« La Lune assassinée » de Damien Murith

Couverture de La Lune assassinée de Damien Murith

Je ne sais plus comment La Lune assassinée est arrivé entre mes mains. Mais il est certain que je ne l’ai pas lâché avant de l’avoir terminé. Bien sûr, ce livre est composé de chapitres très courts, mais cette langue tellement particulière, si dure, rend cette lecture bien plus dense qu’il n’y paraît.

Le premier chapitre à lui seul donne le ton :

Il est assis au bout de la table. Césarine le regarde. Tout à l’heure, il se lèvera, dira : « Je sors », et s’en ira.
Césarine sait. Elle sait qu’il ira la voir, l’autre, la Garce, la sale petite traînée.
La Vieille a dit : « Tais-toi idiote, et fais le poing. »
Alors Césarine se tait, fait le poing, jusqu’à ce que les ongles pénètrent la chair et fassent saigner les paumes.

Sans concession. Style implacable. Chaque mot est infiniment pesé et pèse son lot de malheurs. L’atmosphère est lourde et nous savons qu’il nous manque des pièces pour comprendre le pourquoi. Ce qui est advenu et ce qui adviendra, pire encore. Au fil des pages l’histoire se déroule, mais cette écriture nous donne envie de prendre le temps, de lire et de relire, pour être sûr d’avoir bien ingéré, pour apprécier la force d’une formule inédite.

Novembre usé s’effiloche en un ciel de traîne ; il y vole des oies sauvages qui s’en vont vers le Sud.
La Vieille dit : « L’hiver arrive », et les mots sonnent comme le début d’une bataille.

Car de guerre, oui, il est question ici. Pas de la grande, mais de celle du quotidien. De celle d’un mari contre sa femme, d’une belle-mère envers sa bru. Un secret et de la rancœur entre ces êtres qui n’ont pas eu le choix. Ou qui visiblement ont fait le mauvais.

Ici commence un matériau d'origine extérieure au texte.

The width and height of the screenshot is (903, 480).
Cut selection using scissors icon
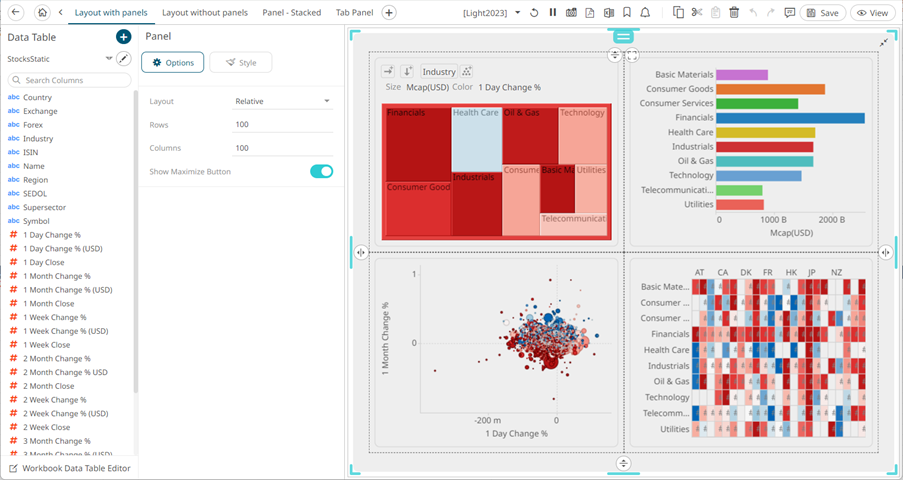(x=697, y=13)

« Césarine s’assied en face de Pierre. Elle ne demande rien, car on ne demande pas. La Vieille a dit : « Qu’est-ce que tu croyais, idiote ! après ce que tu as fait !
La nuit est chaude. Pierre s’est endormi. Césarine le regarde, elle voit son visage qui est comme la terre quand le soleil la cuit, elle voit ses lèvres, elles tremblent, elles s’agitent, et dans un souffle brûlant, murmurent le nom du diable.

De l’histoire, je ne veux rien vous dire de plus. Elle n’est que prétexte finalement, pour poser là une atmosphère. Ce qui est dit n’est pas vraiment original, ni attaché à une terre ou à une époque. Juste l’occasion de laisser s’élever une voix que vous n’oublierez pas, tellement elle se démarque de tout ce que vous avez pu lire jusqu’à présent. Ils sont étonnants, et rares, ces ouvrages que l’on a finalement plus l’impression d’entendre que de lire. L’art de la poésie est si proche que chaque chapitre pourrait se réciter quasiment de façon indépendante. Des pépites à chaque page. La prouesse d’un premier roman, déjà récompensé par deux prix, le SPG et celui de Bibliomedia.

Et la mélancolie des ruelles borgnes, et la maigreur des murs qui moussent d’ennui, et les larmes des chemins de poussière, et l’échine de la terre que les années de labour ont cassée, et la monotonie d’un ciel avare : la nuit a tout avalé.
Alors s’avance le jour et sa lumière infernale.